Home » Carrie Roy: When Art Collides With Data at TEDxMileHighWomen (Transcript)

Carrie Roy: When Art Collides With Data at TEDxMileHighWomen (Transcript)

Here is the full transcript of Carrie Roy’s TEDx Talk: When Art Collides With Data at TEDxMileHighWomen conference. This event occurred on October 28, 2016.


I am a data artist. I work to transform numbers into art, and that art helps people engage with information.

I work with experts in many different fields, and that is awesome. But sometimes, the collaborative process can begin like a bad joke. A journalist and a data artist walk into a bar. And the journalist says she wants to convey how important it is that massive amounts of dairy farm manure stays out of our drinking water. At this point, I slide my water to the side; I am just drinking beer.

She says in Brown County, Wisconsin, there’s on average a half cow for every acre of agricultural land. Now I think in pictures, so I’m envisioning this landscape dotted with half-Holsteins. But I wonder, how much waste does each produce? I look it up: 65 pounds of manure in one day.

And I remember thinking, yes, that’s a lot of manure! But I’m not exactly sure how much; it’s hard to visualize. Now, maybe it was the beer, but the numbers sparked my imagination.

What if I had people stand next to it? Like this life-sized half-cow standing on whatever 65 pounds of manure is. Now, as an artist, this is a big job. A life-sized half-cow is a challenge, and when you have a big challenge, you want to use your best tools. So, I used my computer, three saws, an angle grinder, and my vision as a sculptor; and Ms Brown, as we call her, emerged from the wood chips and went on to tour seven cities, raising awareness on water quality issues.

We have data visualization down to a science, when I would argue some data require more humanity, a reflection on the memories, emotions, and sensory experiences that make us human. Graphs and charts are great for some data, but we have an increasing need to integrate many types of data to enable new insights.

So I’m going to touch on the following three data challenges: grabbing attention, making the abstract tangible, and tackling complexity. And here too, as humans, we need to use our best tools to address these challenges. So number one: I could draw on a map where the threatened sage grouse lives, or I could show you hundreds of images where it lives and help us reflect on the human impact on its habitat.

ALSO READ:   Jamie Mason Cohen: How to Spot a Leader in Their Handwriting (Transcript)

I could tell you that one in three wells in the state of Wisconsin has detectable levels of pesticide or herbicide, or evoke your memory of approaching a faucet in this sculpture, the middle third being black walnut, a wood that’s toxic when you first cut into it. When we are awash in information every single day, these powerful tools – our memories, emotions, and senses – can help us pause to think more deeply about an issue we decide to care about.

Related to the challenge of grabbing attention is number two: making the abstract tangible 1,275 people responded to the survey prompt, “What is a fake piece of hair worn by a man?” Most said toupee, wig, hairpiece, rug, and all their responses are represented by different colors and patterns here.

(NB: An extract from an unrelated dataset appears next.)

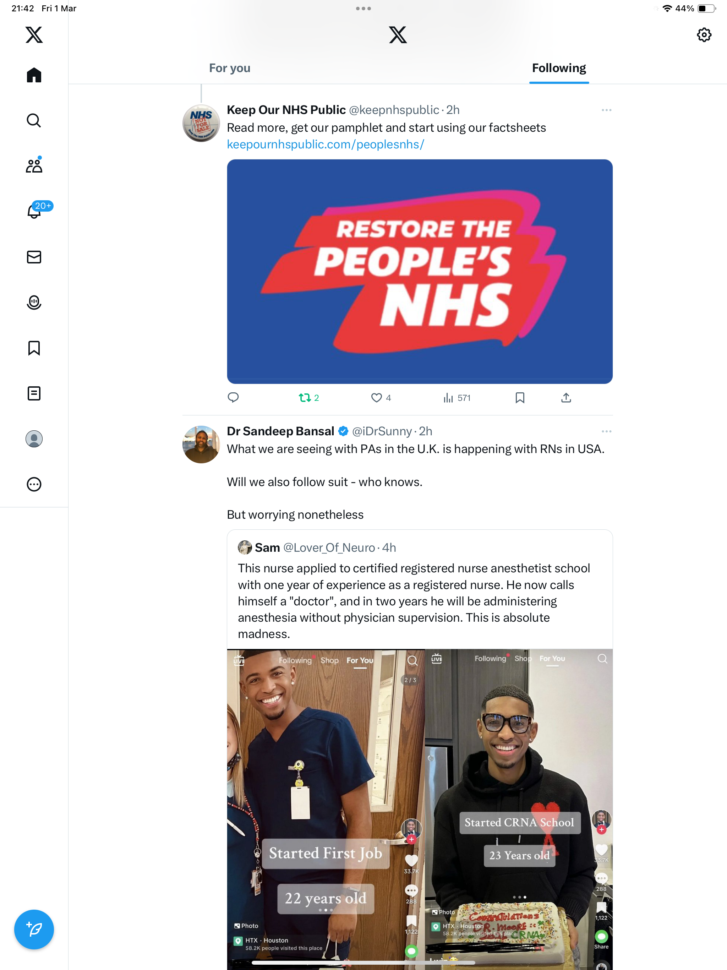Open keepournhspublic.com/peoplesnhs/ link
Screen dimensions: 727x970
pos(325,144)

Now, sure, only one person said, “cootie garage,” one person said, “SIB, Some is Bought” My favorite, “sky piece,” I celebrated with the comb-over-inspired pattern you see at the bottom. Now you see it, yes.

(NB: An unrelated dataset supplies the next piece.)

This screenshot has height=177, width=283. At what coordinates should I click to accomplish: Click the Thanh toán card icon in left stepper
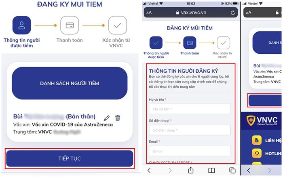pos(70,25)
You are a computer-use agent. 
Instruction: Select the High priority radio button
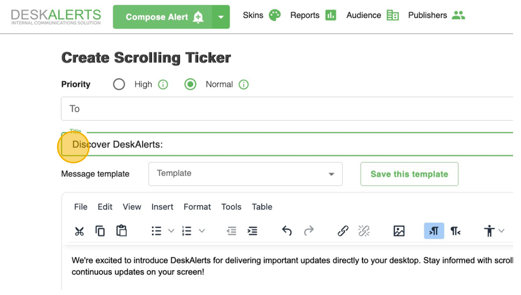click(x=119, y=84)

Typical charts don’t let you explore the statistically insignificant, but in this case, they were hilarious, and they help highlight our human tool of humor and how enjoyable it can be to use. What words were used only by female Victorian authors, or only by male Victorian authors? I could show you the list, or I could show you.

Well, here are three words from the list. ‘Comfits’ is from the female list. Comfits is a sugar-coated Victorian treat. Or, I could transform the results through 3-D printing into a Victorian inkwell, a metaphor that illuminates the different wells of words these men or women drew from and help us reflect on why. How Southern was William Faulkner? 83 per cent, based on running Faulkner’s works against Southern words from the Dictionary of American Regional English. Now most surprising was just how bad a computer was at identifying Southern regionalisms: only about five per cent correct.

The human component is celebrated in this work: a collection of his works in a book, when opened to 83 per cent, reveals a portrait of the author. This art and research walks the line between culture and data in a way that challenges us. I see my art as sketches in how we relate to information, but they also fuel my imagination regarding how we can engage with information in the future.

ALSO READ:   3 Tools to Become More Creative: Balder Onarheim (Transcript)

And this brings us to number three: complexity, a challenge requiring our most advanced tools. In my field of digital humanities, we take the most beautiful works of human expression and turn them into numbers to help us answer questions. For example, Charles Dickens died halfway through writing The Mystery of Edwin Drood. We analyzed all of Dickens’ other works in an attempt to predict as much as we could about the missing chapters. Everyone wants to know who did it, right?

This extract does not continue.